Reservoir of the Norris Dam in Tennessee, United States

Norris Lake, also known as Norris Reservoir, is a reservoir in Tennessee, US. The lake was created by the Norris Dam at the Cove Creek Site on the Clinch River in 1936 by the Tennessee Valley Authority (TVA) for flood control, water storage, and hydroelectric power. Norris Dam and its reservoir were the first major project taken on by the TVA. The lake, the dam, and the town of Norris, Tennessee are named for George W. Norris, who was a U.S. Senator from Nebraska and who wrote the legislation that created the TVA.

== History ==
Norris Lake was created by the Norris Dam, which was the first project taken on by the TVA as part of the New Deal. Construction began in 1933, and the project was finished in March 1936. The dam cost about $36 million to build. The dam is 265 feet (80.7 m) high, and extends 1,860 feet (567 m) across the Clinch River. Construction of the dam also created the nearby town of Norris which was created to house the workers and their families. Norris Dam was primarily built for flood control in the area and it still serves that purpose today. The dam also provides electricity with two generating units, each having a generating capacity of 65.7 megawatts (a combined generating capacity of 131.4 megawatts). The power plant generated about 302 gigawatt-hours in 2007. The dam and its reservoir have a flood storage capacity of about 1,113,000 acre-feet (1,373,000,000 m^3 or 1.37 km^3).

Norris Lake extends about 73 miles (117 km) up the Clinch River and 56 miles (90 km) up the Powell River from Norris Dam.
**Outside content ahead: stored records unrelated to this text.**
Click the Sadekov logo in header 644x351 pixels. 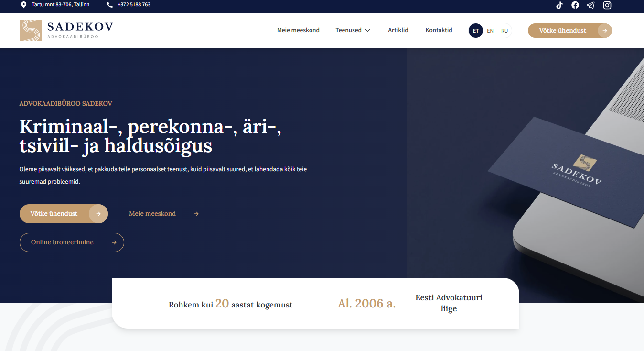[x=66, y=30]

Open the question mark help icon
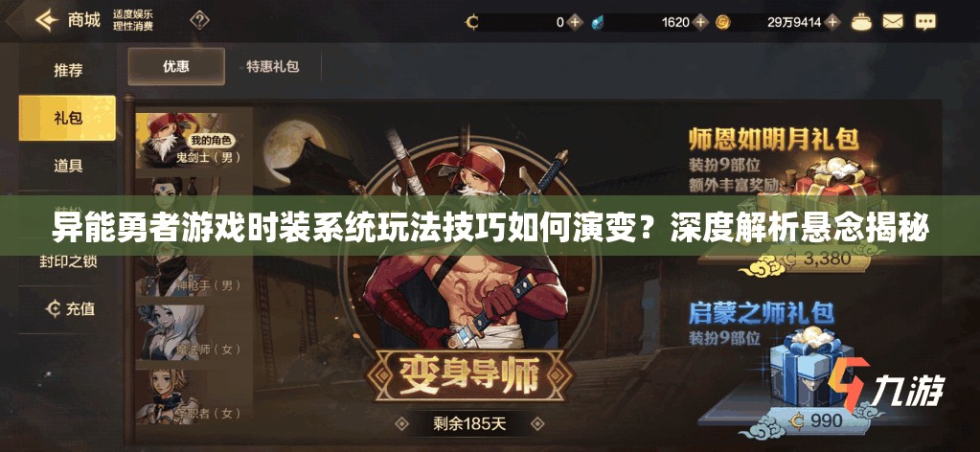(199, 21)
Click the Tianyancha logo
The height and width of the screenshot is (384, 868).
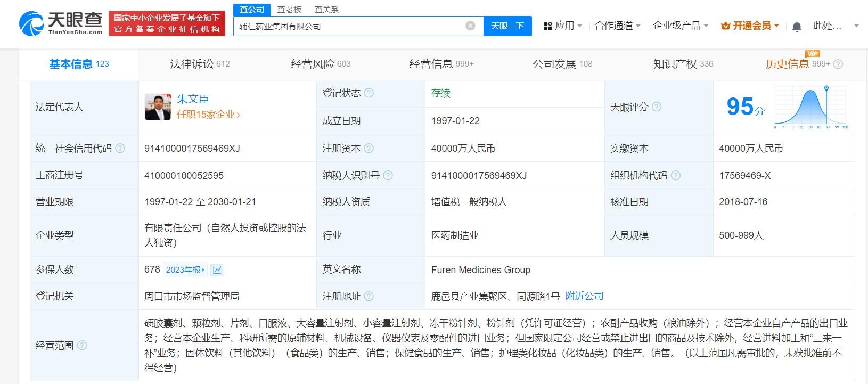[61, 23]
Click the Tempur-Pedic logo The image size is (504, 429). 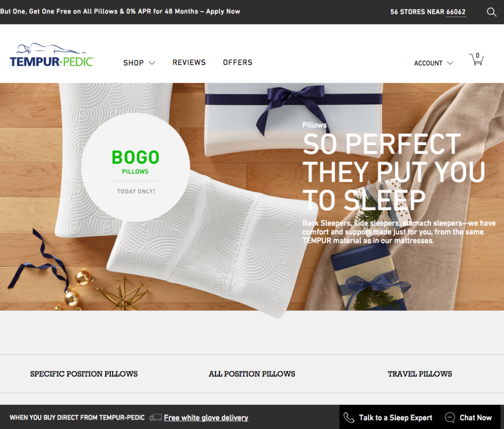point(52,55)
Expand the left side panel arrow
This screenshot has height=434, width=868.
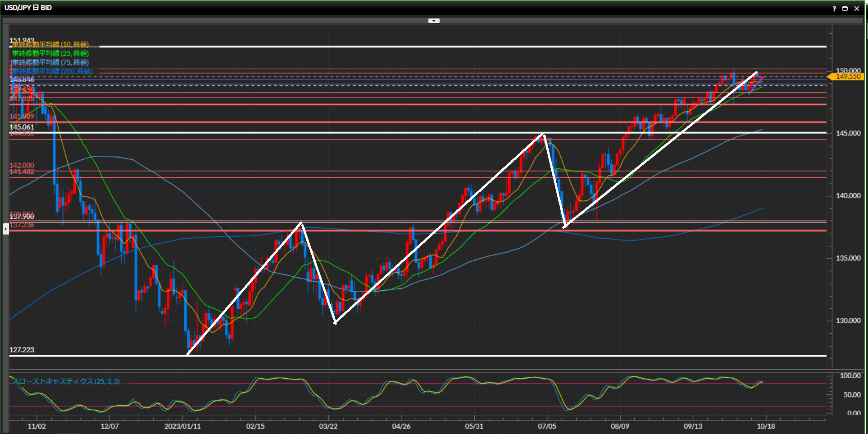coord(5,229)
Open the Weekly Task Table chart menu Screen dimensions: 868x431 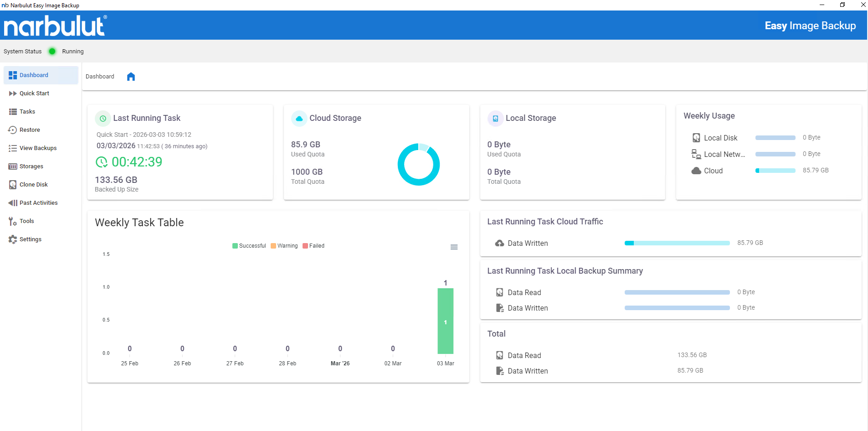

It has a flood storage capacity of about 1,113,000 acre-feet (1.37 km^3), and it has about 800 miles of shoreline and 52.9 square miles (33,840 acres) of water surface. The lake has a maximum width of about 1.2 miles and a maximum depth of 210 feet, and these make it the largest lake on a tributary of the Tennessee River.

As of 2011, Norris Lake has an ecological health rating of fair. The TVA has put into effect a clean water initiative to improve the cleanliness of the lake.

== Hydrology ==
Norris Lake has an average temperature of about 55 degrees Fahrenheit (12.7 C) in the spring, 83 degrees (28.3 C) in the summer, 56.5 degrees (13.6 C) in the fall, and 36 degrees (2.2 C) in the winter. Its region receives an average rainfall of about 4.6 inches (117 mm) per month. The lake level is at about 1,000 feet (300 m) above sea level, depending on the fluctuation of the depth of the lake, with an average input level of about 1,500 to 2,500 feet (457 to 762 m) above sea level, and an average output level of about 1,000 to 1,500 feet (300 to 457 m) above sea level. There is also an average water fluctuation of about 46 feet (14 m), day by day.

== Geology ==

Norris Lake lies in the Great Appalachian Valley of East Tennessee and its shore land covers about 375 square miles around the 52.9 square miles that the reservoir covers. The main rock formations in the land are limestone and sandstone, and because of the shifting of the land of the area, they are visible in many of the rock formations that are cut out in the hills.

== Natural history ==
=== Fish ===
Most nutrients for the fish that inhabit the lake come from the Clinch and Powell Rivers because the lake has difficulty creating its own. This is the major reason that the fish population in Norris lake is not as abundant as in other lakes in the area such as Boone Lake. Norris lake's main fish species are the black bass, the striped bass, crappie, walleye, and sunfish.

=== Vegetation ===
Norris Lake has little underwater vegetation. Stumps remain underwater from the construction of the reservoir. The Tennessee Wildlife Resources Agency (TWRA) has a program established to sink old Christmas trees to provide underwater structure for fish attraction. The vegetation type around Norris lake is known as Appalachian oak forest. The main type of forest vegetation is oak pine which includes black jack oak, chestnut oak, post oak, scarlet oak, and southern red oak inhabiting the areas that are drier. The areas around the lake that have more moist ground include trees such as white oak, southern red oak, and black oak with short leaf pine composing much of the canopy around the lake.

== Economy ==
The counties that surround the reservoir had a combined population of about 189,150 people in 2013. The main source of industry of the area surrounding the lake is agriculture, with the main cash crops being tobacco, corn, and hay. Other sources of income for the area are in the industries of garment, coal, timber, and nuclear power.^{[11]}

Norris Lake offers many recreational opportunities. It has several conservation lands such as Norris Dam State Park, The Cove Creek Wildlife Management Area, and Chuck Swan State Forest that offer hiking and other activities and protect undeveloped areas. The lake is also used for activities like waterskiing, fishing, swimming, and boating.